Illusions

Monday, August 9, 2010

More Money Madness

I've been catching up on blogs as you can see. I've enjoyed some camping and visitng time with my kids.

Yesterday was another day of money mess and internet irritation and going round and round the endless loop that exists in the matrix.

 The writing course that I jumped through so many last minute hoops to get in on time,  got cancelled. I received an email from PayPal telling me this (with no reason why) and I got this 4 days late as it was sent to an email site I hardly ever use. That too is it's own crazy story that I won't get into.

I felt my whole body get anxious as I got nowhere fast trying to resolve any of it. Visa shows that the monies are paid, and there is no credit back, so I can't even make the transaction again and I'm guessing that it was an address glitch. I had a feeling it would happen when my address did not show up correctly on my Visa statement, and I've gone down twice to change it as they don't allow internet changes.

So before I made the transaction, I quickly checked on the Visa site to see if my address was updated. It wasn't, to I used the address that Visa was still showing on the website, NOT the corrected address. After getting the email saying my transaction was cancelled, I noticed that my address had finally been updated and corrected on their site. ARRG!

Who knows what glitch happened to cancel my important transaction, but after I was ready to calm down and tell the Truth about it all, it was amazing how it all became nothing. I planned these wonderful details to trick myself into believing it is all so real and so important.

As I wrote to a friend,
My stress and anxiety always comes from believing that each detail is real, where as, I planned each detail to fool me into thinking it was real! That's the Truth and it always brings an inner awareness of appreciation (when I remember to remember)!

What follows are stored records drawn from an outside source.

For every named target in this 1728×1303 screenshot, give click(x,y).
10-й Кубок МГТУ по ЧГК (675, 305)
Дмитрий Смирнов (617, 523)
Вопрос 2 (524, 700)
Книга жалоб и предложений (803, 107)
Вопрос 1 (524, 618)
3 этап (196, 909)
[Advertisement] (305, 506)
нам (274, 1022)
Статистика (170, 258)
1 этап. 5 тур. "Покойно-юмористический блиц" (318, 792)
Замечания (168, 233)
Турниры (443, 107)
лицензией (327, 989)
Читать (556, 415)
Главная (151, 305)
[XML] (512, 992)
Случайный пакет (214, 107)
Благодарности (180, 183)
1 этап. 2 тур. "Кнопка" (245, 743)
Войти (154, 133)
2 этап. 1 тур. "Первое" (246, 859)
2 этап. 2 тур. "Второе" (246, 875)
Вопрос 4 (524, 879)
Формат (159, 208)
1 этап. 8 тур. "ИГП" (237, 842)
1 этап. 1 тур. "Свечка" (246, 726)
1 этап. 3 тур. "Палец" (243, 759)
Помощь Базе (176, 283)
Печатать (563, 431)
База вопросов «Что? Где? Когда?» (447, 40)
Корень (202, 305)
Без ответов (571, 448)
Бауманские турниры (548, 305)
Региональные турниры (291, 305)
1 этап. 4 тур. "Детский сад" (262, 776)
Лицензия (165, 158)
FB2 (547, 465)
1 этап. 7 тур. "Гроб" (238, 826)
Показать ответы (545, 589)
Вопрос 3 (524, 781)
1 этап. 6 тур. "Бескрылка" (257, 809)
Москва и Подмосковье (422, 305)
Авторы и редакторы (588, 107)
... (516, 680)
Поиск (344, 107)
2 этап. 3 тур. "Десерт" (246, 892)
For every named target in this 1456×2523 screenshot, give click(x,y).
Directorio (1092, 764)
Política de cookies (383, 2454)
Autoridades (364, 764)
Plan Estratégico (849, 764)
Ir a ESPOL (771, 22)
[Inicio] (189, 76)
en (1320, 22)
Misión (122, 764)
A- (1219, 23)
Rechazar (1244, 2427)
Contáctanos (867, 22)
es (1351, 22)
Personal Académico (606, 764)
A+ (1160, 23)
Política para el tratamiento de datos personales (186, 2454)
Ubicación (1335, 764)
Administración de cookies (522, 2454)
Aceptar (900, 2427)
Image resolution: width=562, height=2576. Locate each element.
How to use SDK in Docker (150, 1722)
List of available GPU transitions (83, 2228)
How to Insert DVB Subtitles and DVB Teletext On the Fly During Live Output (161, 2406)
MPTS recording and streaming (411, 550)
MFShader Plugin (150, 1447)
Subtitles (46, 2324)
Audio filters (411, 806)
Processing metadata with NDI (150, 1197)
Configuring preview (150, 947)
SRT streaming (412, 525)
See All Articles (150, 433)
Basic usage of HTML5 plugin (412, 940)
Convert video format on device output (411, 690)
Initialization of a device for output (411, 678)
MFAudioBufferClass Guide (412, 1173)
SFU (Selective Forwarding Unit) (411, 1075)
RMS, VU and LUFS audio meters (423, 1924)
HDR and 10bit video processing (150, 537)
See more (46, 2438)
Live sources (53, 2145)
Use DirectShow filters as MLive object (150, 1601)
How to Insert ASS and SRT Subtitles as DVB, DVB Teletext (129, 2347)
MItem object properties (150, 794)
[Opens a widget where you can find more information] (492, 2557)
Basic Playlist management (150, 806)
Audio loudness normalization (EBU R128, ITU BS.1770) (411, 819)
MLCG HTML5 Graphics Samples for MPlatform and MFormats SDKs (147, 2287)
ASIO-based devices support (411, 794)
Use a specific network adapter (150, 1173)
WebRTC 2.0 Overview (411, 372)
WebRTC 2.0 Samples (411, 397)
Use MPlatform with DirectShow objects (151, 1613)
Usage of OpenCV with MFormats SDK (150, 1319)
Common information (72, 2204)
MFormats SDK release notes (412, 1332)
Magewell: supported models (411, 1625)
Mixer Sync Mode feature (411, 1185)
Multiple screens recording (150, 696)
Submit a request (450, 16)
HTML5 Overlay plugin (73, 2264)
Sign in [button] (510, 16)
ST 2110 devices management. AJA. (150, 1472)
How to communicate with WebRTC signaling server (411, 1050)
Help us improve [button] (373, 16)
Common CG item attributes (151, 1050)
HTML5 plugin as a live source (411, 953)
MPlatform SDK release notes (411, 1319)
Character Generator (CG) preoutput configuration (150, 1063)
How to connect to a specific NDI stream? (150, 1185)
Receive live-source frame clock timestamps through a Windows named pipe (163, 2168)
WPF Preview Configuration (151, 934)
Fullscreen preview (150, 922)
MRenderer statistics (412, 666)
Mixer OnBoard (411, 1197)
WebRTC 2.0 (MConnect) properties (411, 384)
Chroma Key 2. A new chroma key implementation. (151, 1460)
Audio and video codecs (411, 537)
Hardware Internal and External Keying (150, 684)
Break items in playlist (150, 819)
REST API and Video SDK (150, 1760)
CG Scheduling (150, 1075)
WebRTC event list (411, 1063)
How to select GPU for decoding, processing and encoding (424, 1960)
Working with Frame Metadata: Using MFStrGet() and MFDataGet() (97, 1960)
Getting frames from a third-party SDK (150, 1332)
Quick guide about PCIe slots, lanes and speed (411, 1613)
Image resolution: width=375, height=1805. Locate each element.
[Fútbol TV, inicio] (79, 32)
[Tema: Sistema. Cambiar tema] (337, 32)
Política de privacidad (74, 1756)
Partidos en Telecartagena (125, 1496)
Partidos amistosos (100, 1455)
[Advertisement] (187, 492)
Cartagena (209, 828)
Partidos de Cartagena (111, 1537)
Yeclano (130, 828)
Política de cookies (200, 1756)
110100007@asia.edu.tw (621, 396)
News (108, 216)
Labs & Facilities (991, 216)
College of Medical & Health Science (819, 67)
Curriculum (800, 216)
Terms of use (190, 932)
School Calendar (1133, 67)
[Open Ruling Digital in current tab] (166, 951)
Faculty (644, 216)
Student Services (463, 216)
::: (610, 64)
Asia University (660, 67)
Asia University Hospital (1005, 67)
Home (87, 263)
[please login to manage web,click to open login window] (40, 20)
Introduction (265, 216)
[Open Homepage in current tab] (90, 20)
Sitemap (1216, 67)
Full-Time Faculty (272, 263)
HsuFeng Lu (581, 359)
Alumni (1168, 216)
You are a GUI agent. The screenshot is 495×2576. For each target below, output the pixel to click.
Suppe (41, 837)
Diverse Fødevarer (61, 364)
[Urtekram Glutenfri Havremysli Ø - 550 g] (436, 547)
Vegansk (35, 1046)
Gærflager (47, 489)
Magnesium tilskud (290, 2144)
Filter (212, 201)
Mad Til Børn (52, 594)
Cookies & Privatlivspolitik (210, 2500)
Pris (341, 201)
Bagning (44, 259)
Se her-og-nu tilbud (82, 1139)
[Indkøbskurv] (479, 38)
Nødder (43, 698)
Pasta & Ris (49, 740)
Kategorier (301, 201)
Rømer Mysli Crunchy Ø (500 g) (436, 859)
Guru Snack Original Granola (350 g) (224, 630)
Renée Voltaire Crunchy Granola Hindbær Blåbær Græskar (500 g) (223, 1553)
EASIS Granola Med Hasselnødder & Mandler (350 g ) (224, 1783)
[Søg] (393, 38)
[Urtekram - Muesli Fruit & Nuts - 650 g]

You would think that it would be easier to remember and this stuff wouldn't be happening, but anyone who is going through this waking up process can testify as to how many layers of cover up there are. And this too is perfectly planned so that I would not discover this truth right away. If I had gotten through a few layers and saw the truth, the gig would have been up a long time ago.

There would be no fantastic movie to get lost in. And there would be no great treasure hunt to enjoy now.

And update on my cheque that I deposited Aug first. It went through my employer's account a week ago today and my bank (the SAME bank as hers) is still holding my money until midnight tomorrow. (That's almost 11 days). If I didn't know that each detail was planned by me FOR me, I would be ranting and raving to all my illusions and expecting them to change!